▸ **Extracted text**:
• • • • •

I usually do blow away the messy development branch and restart from scratch, often multiple times. I generally find the important and time-consuming part is finding out what's needed rather than the actual code itself. The final code is usually small and doesn't take long to rewrite. That matches the OP's experience pretty closely.

I'm a firm believer in Gall's law (https://en.wikipedia.org/wiki/John_Gall_(author)#Gall's_law):

A complex system that works is invariably found to have evolved from a simple system that worked. A complex system designed from scratch never works and cannot be patched up to make it work. You have to start over with a working simple system.

Doing things step-by-step is the only way to build something that works. And while you can do that iterative development in a branch, it's almost always better to commit those iterative steps to the trunk as soon as possible, so you never have to do that massive risky merge at the end.

Parts of it seem familiar. But rather than the weird cyclical sort of methodology, it's more like we create a framework for being able to migrate changes piecemeal without requiring a big change. The aim of small incremental changes remains the same but without all the silly redundant work.
This is my first time hearing the term, but I’ve often done something kind of like it when dealing with upcoming changes from systems owned by other teams. Rather than make a big change that requires I’m online and deploy my code at the same time they deploy, I make my code so it supports the new and old system. They have their deployment window and I get to not care about it.

• • • • •

▸ **Dataset excerpt**:
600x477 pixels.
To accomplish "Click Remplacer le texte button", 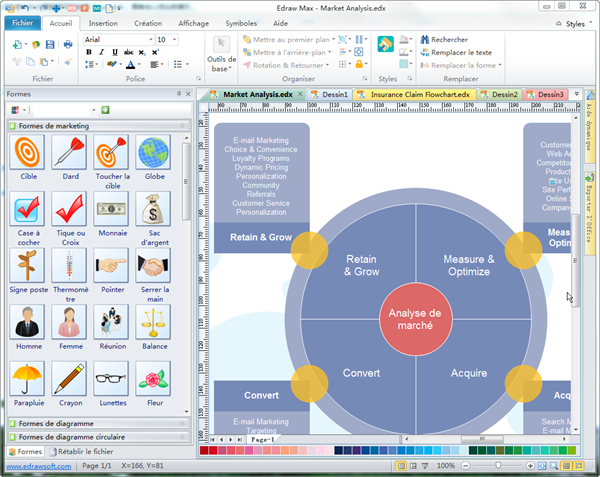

• • • • •

▸ **Set tasks**:
(a) In the comments on iterative development, begin at the words "A complex system that" and stop after "silly redundant work.". Give that passage again, switching "trunk" to "main branch".
(b) In the comments on iterative development, what does Gall's law say about a complex system designed from scratch?
Answer using only the comments on iterative development.

▸ **Task-by-task results**:
(a)
A complex system that works is invariably found to have evolved from a simple system that worked. A complex system designed from scratch never works and cannot be patched up to make it work. You have to start over with a working simple system.

Doing things step-by-step is the only way to build something that works. And while you can do that iterative development in a branch, it's almost always better to commit those iterative steps to the main branch as soon as possible, so you never have to do that massive risky merge at the end.

Parts of it seem familiar. But rather than the weird cyclical sort of methodology, it's more like we create a framework for being able to migrate changes piecemeal without requiring a big change. The aim of small incremental changes remains the same but without all the silly redundant work.

(b) It never works and cannot be patched up to make it work.